Functional characterization of alkaline phosphatases involved alarm pheromone in the vetch aphid Megoura viciae
Xuan Song,
Yao-Guo Qin,
Yi-Han Zhang,
Yu-Bei Zhou,
Dan Chen,
Dong-Hai Xie,
Zheng-Xi Li
Affiliations
Xuan Song
Department of Entomology and MOA Key Laboratory for Monitoring and Environment-Friendly Control of Crop Pests, College of Plant Protection, China Agricultural University, Beijing 100193, China
Yao-Guo Qin
Department of Entomology and MOA Key Laboratory for Monitoring and Environment-Friendly Control of Crop Pests, College of Plant Protection, China Agricultural University, Beijing 100193, China
Yi-Han Zhang
Department of Entomology and MOA Key Laboratory for Monitoring and Environment-Friendly Control of Crop Pests, College of Plant Protection, China Agricultural University, Beijing 100193, China
Yu-Bei Zhou
Department of Entomology and MOA Key Laboratory for Monitoring and Environment-Friendly Control of Crop Pests, College of Plant Protection, China Agricultural University, Beijing 100193, China
Dan Chen
Department of Entomology and MOA Key Laboratory for Monitoring and Environment-Friendly Control of Crop Pests, College of Plant Protection, China Agricultural University, Beijing 100193, China
Dong-Hai Xie
Department of Entomology and MOA Key Laboratory for Monitoring and Environment-Friendly Control of Crop Pests, College of Plant Protection, China Agricultural University, Beijing 100193, China
Zheng-Xi Li
Department of Entomology and MOA Key Laboratory for Monitoring and Environment-Friendly Control of Crop Pests, College of Plant Protection, China Agricultural University, Beijing 100193, China; Corresponding author
Summary: The alkaline phosphatases (ALPs) are highly promiscuous enzymes and have been extensively investigated in mammals for their medical significance, but their functional promiscuity is relatively poorly understood in insects.
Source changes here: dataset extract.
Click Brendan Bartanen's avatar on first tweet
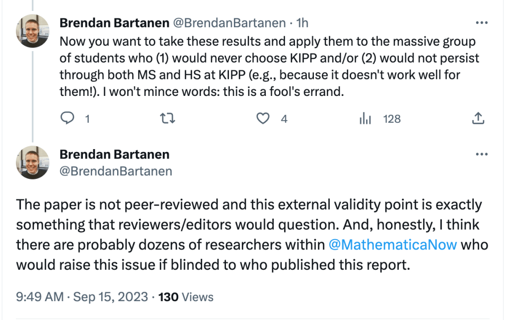508x320 pixels. point(33,31)
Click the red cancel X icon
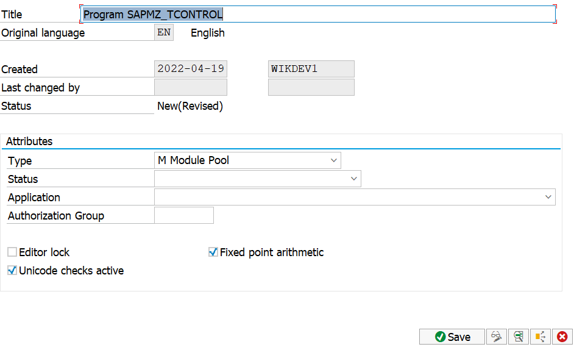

Here, we first identified four ALP genes (designated as MvALP1-4) in the vetch aphid Megoura viciae that contained one alkaline phosphatase site, three metal-binding sites, and varied other functional sites. Phylogenetic analysis, molecular docking and the spatiotemporal expression profiling of MvALP1-4 were very different, indicating a promiscuous functionality. We also found that MvALP4 involved the biosynthesis of aphid alarm pheromones (EβF) in vitro and in vivo. Finally, transcriptome analysis in the stimulated and unstimulated aphids supported the involvement of MvALPs in the biosynthesis of aphid alarm pheromones. Our study identified a multifunctional ALP involved terpene synthase enzyme activity in the aphid, which contributes to the understanding of the functional plasticity of ALPs in insects.